Are you drinking enough water?  With summer on its way, your water consumption is important in preventing dehydration.  Your body can lose 2 to 3 quarts of water a day so replacing that loss is critical.  Here are a few tips to help you get those 64 oz of water a day.

1.   Fill a designated pitcher each morning with your 64 ounces of water. Pour your individual servings directly from your pitcher through out the day.  Complete your pitcher by the end of your day.  This way you can see how well your keeping up or pace your self so you aren’t consuming it all at one time.

2.  Have a large 8 ounce glass of water with each transitional time of your day; upon waking, as you leave the house, when you get to work, your lunch break, that afternoon meeting, as you leave work, in the car on the way home, etc.  Make it part of your routine.

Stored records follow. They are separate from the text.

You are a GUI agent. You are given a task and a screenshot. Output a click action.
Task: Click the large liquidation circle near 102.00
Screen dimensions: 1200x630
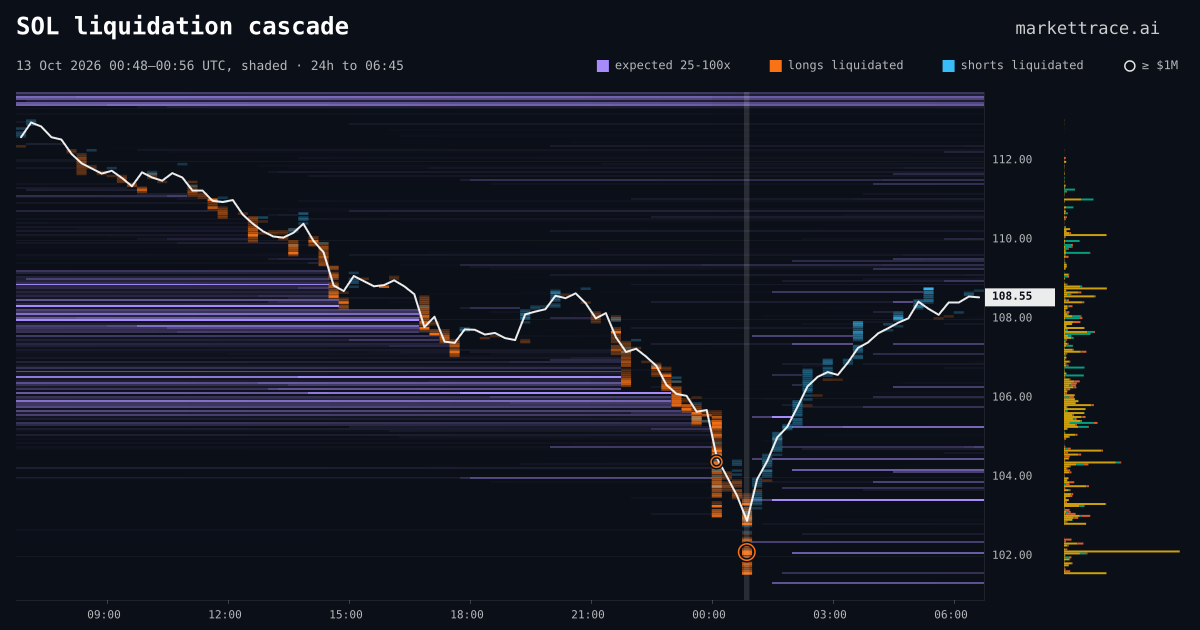(747, 552)
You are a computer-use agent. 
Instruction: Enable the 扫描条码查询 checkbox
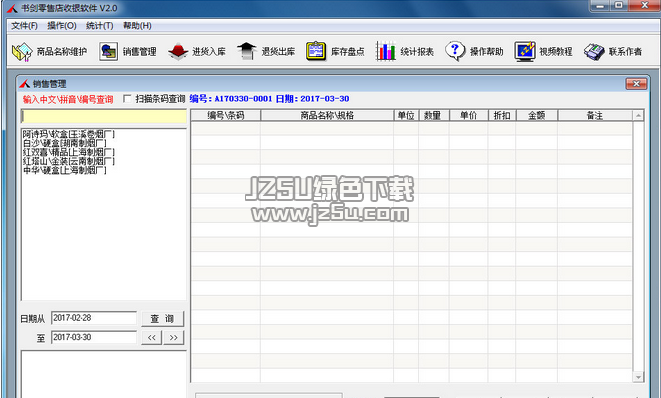127,99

3.  Incorporate it into your bathroom trips.  Drink a large glass of water right after each of your potty breaks to replenish yourself.

4.  Carry a refillable 8 or 12 ounce bottle with you at all times so you can sip from it easily throughout the day.  Place the appropriate number of elastic bands on it and move them from the top of the container to the bottom as you refill your bottle.

5. Not much of a water drinker?  You may want to add a flavoring to entice you: Lipton To Go (0 cal), Crystal Light (5 cal), Sugar Free Torani Syrup (0 cal), lemon or lime juice, your options are endless!